Action item: Starting at the line with "Open the 圖文包 dropdown menu" and going on through the line with "Instruction: Open the Labels menu", reproduce each line in the records below exactly and nothing more.

START Study material

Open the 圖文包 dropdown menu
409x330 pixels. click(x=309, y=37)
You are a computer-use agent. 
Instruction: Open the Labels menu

END Study material
START Study material

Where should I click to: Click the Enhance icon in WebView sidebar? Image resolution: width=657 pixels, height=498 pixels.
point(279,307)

END Study material

Task response:
Open the 圖文包 dropdown menu
409x330 pixels. click(x=309, y=37)
You are a computer-use agent. 
Instruction: Open the Labels menu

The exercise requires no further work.